Implementation:LaurentMazare Tch rs YOLO Detection
| Knowledge Sources | |
|---|---|
| Domains | Object Detection, Computer Vision, Image Processing |
| Last Updated | 2026-02-08 00:00 GMT |
Overview
Performs YOLO v3 object detection on input images, including model loading, confidence thresholding, non-maximum suppression, and bounding box annotation.
Description
This module implements the full YOLO v3 inference pipeline as a command-line application.
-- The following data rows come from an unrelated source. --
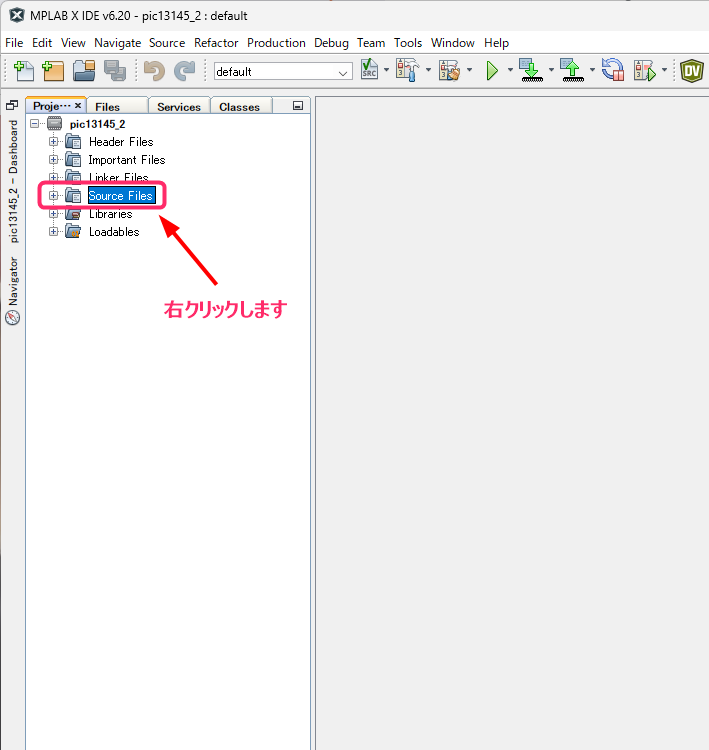Run the project with green arrow
This screenshot has width=709, height=750.
(x=491, y=71)
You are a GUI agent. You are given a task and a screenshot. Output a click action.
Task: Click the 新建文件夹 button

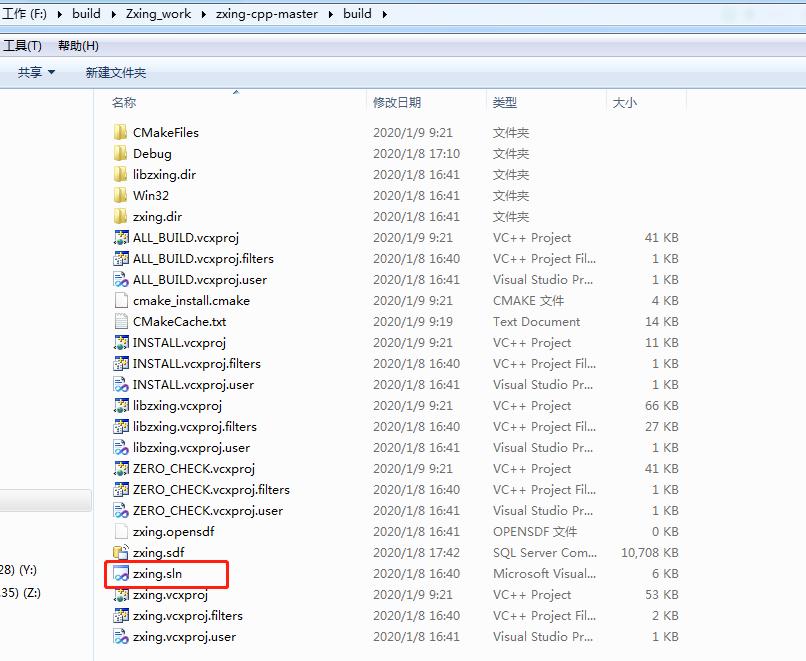116,73

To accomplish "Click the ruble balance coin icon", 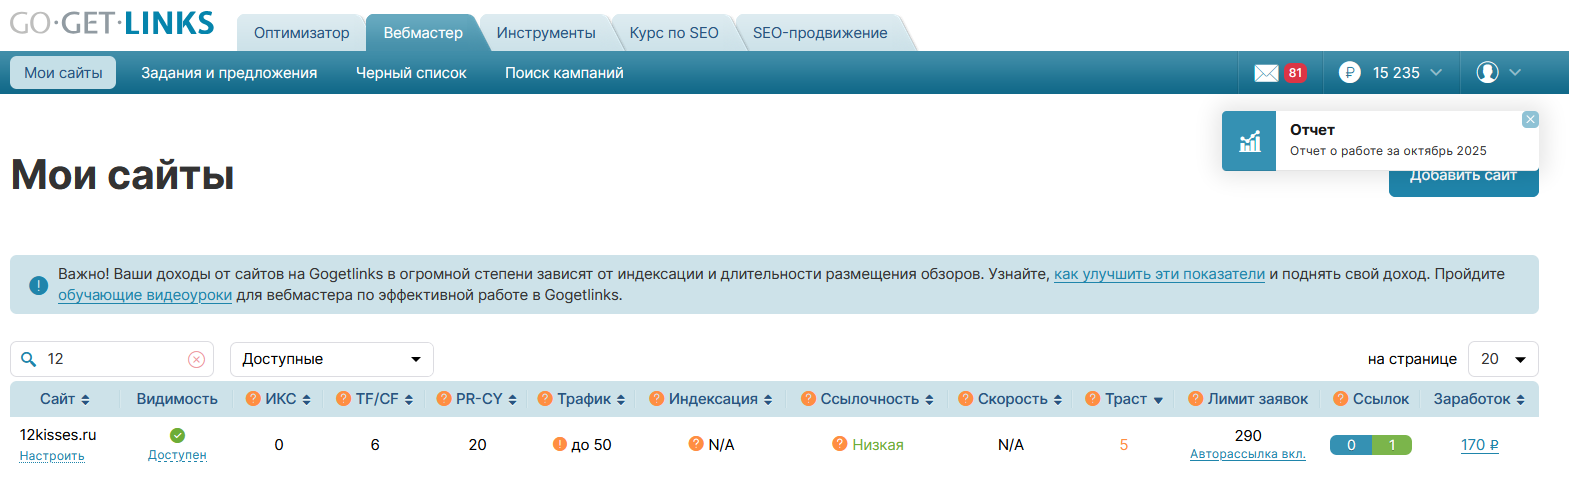I will coord(1349,72).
It loads a Darknet configuration and pre-trained weights, processes one or more input images, and produces annotated output images with detected object bounding boxes.
The pipeline consists of several stages:
Image preprocessing: Input images are loaded and resized to the network's expected dimensions (specified in the .cfg file). The resized image is normalized to [0, 1] range and batched.
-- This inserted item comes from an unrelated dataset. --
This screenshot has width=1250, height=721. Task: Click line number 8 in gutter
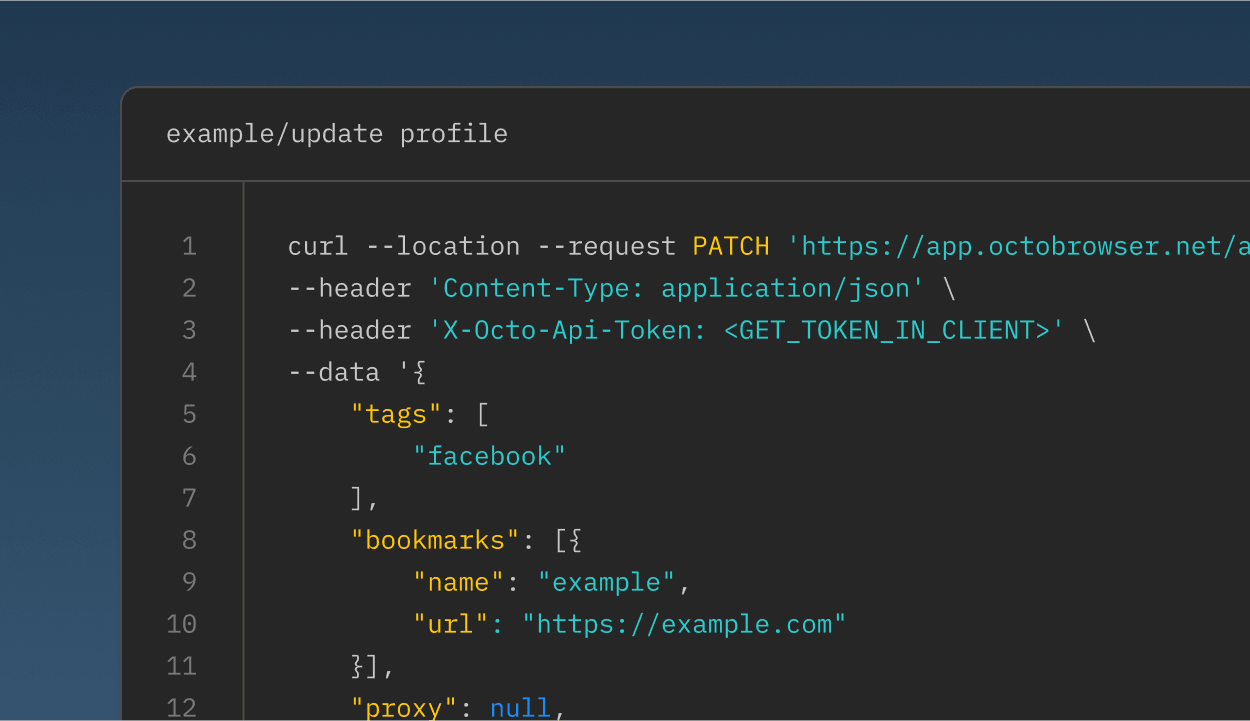tap(189, 540)
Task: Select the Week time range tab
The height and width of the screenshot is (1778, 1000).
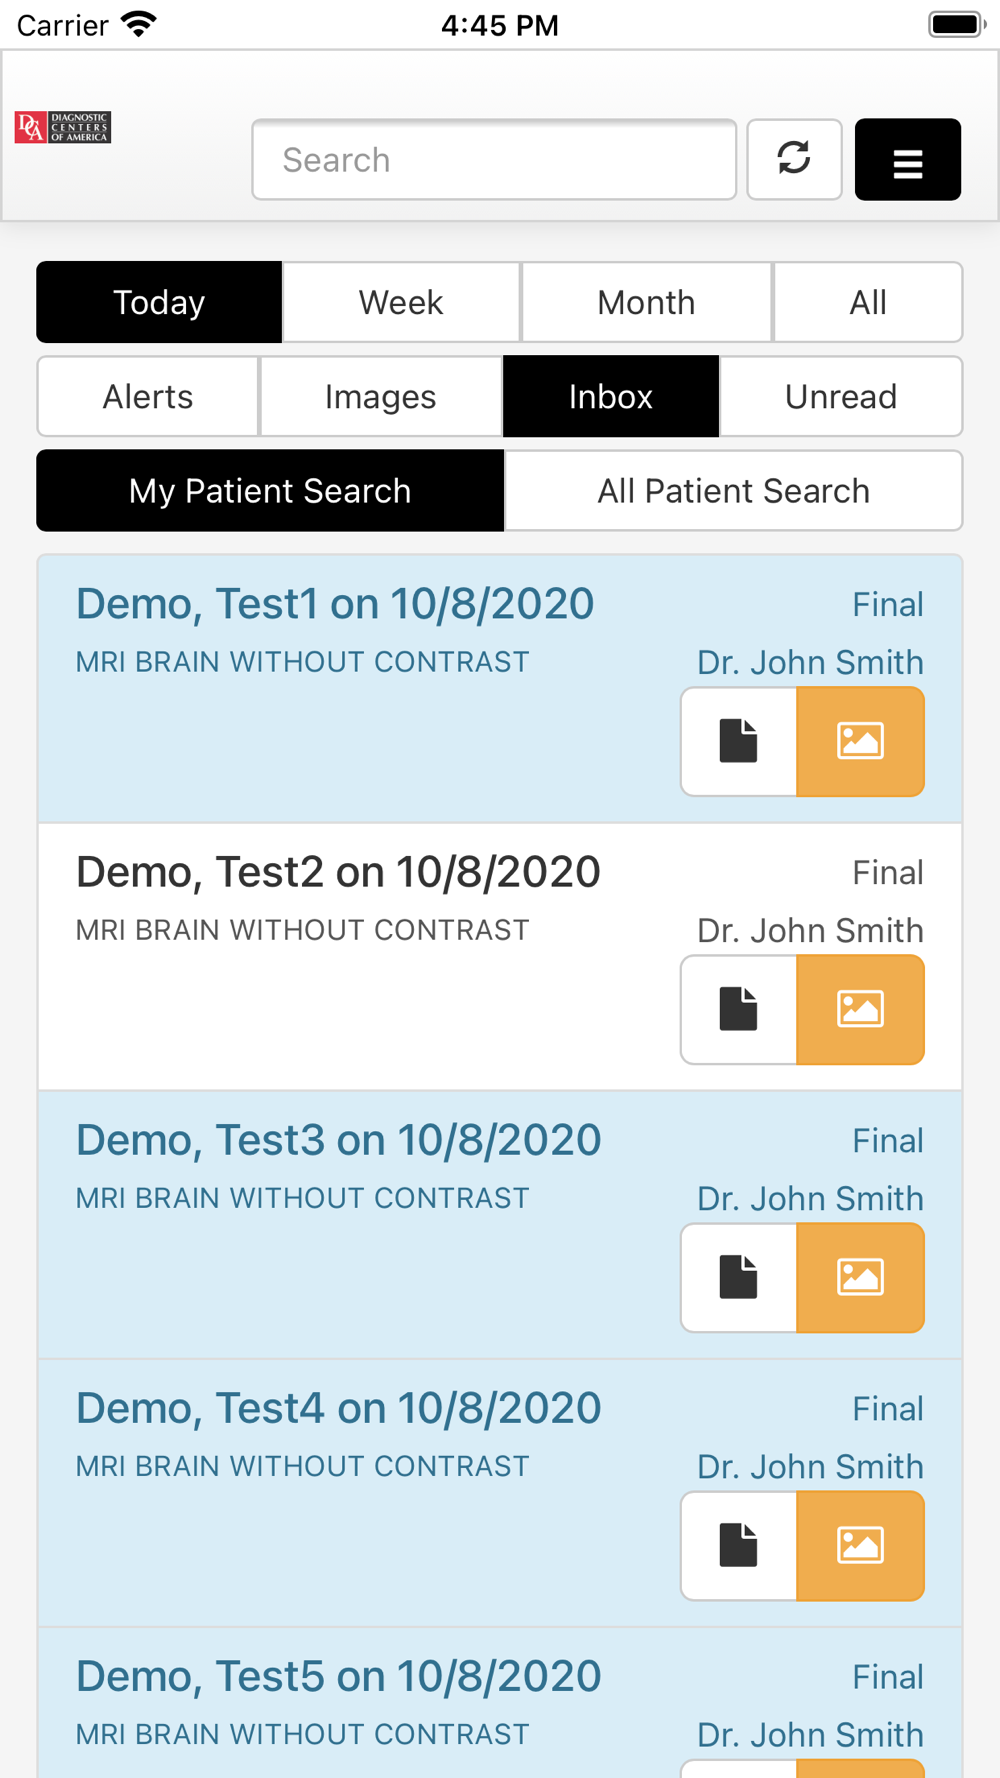Action: point(401,302)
Detection: The model produces raw predictions which are processed by the report function. Predictions are filtered by a confidence threshold of 0.5, and each detection is assigned to the class with the highest score. Bounding boxes are extracted in center-format (x, y, w, h) and converted to corner-format (xmin, ymin, xmax, ymax).
Non-maximum suppression (NMS): For each class, detections are sorted by confidence in descending order. Each detection is compared against all previously accepted detections using Intersection over Union (IoU). Detections with IoU exceeding the NMS threshold of 0.4 against any accepted detection are suppressed.
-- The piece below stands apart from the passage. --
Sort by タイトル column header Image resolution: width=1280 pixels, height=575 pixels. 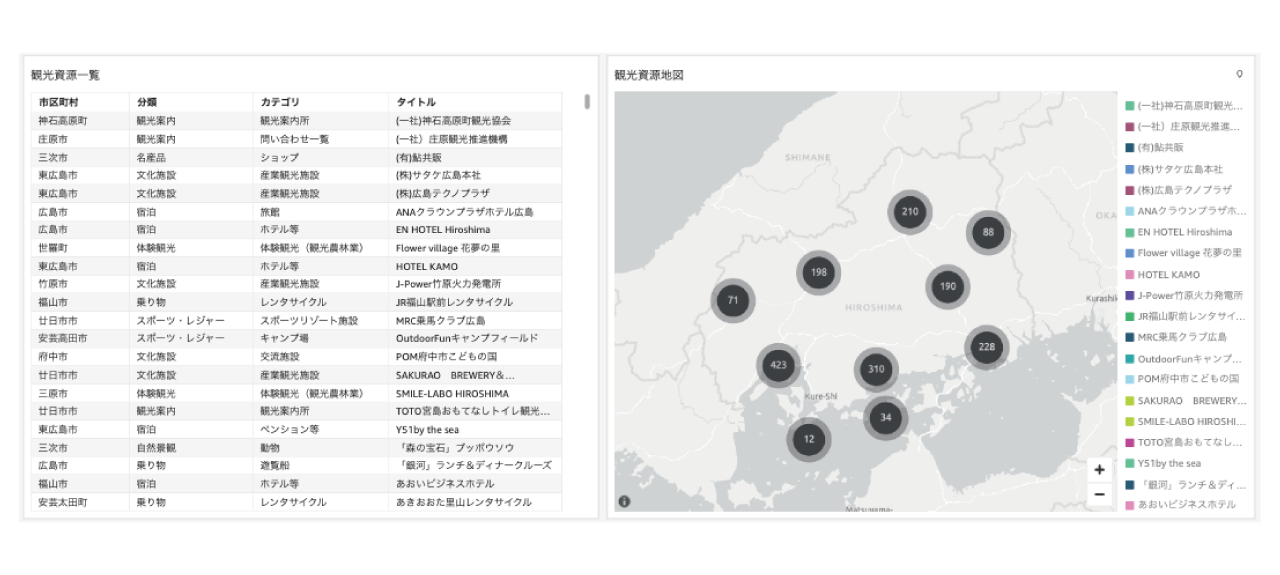416,102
Annotation: Surviving bounding boxes are drawn on the original (non-resized) image by scaling coordinates back to original dimensions. The draw_rect function paints blue (RGB 0,0,1) rectangles using 2-pixel wide borders. Class names are printed to stdout using COCO class labels.
Annotated images are saved as output-{index:05}.jpg files.
Usage
Use this module for running YOLO v3 object detection on images from the command line. It requires the Darknet configuration file (yolo-v3.cfg), pre-trained weights in .ot format, and one or more input images as arguments.
Code Reference
Source Location
- Repository: LaurentMazare_Tch_rs
- File: examples/yolo/main.rs
- Lines: 1-153
Signature
#[derive(Debug, Clone, Copy)]
struct Bbox {
xmin: f64,
ymin: f64,
xmax: f64,
ymax: f64,
confidence: f64,
}
fn iou(b1: &Bbox, b2: &Bbox) -> f64
pub fn draw_rect(t: &mut Tensor, x1: i64, x2: i64, y1: i64, y2: i64)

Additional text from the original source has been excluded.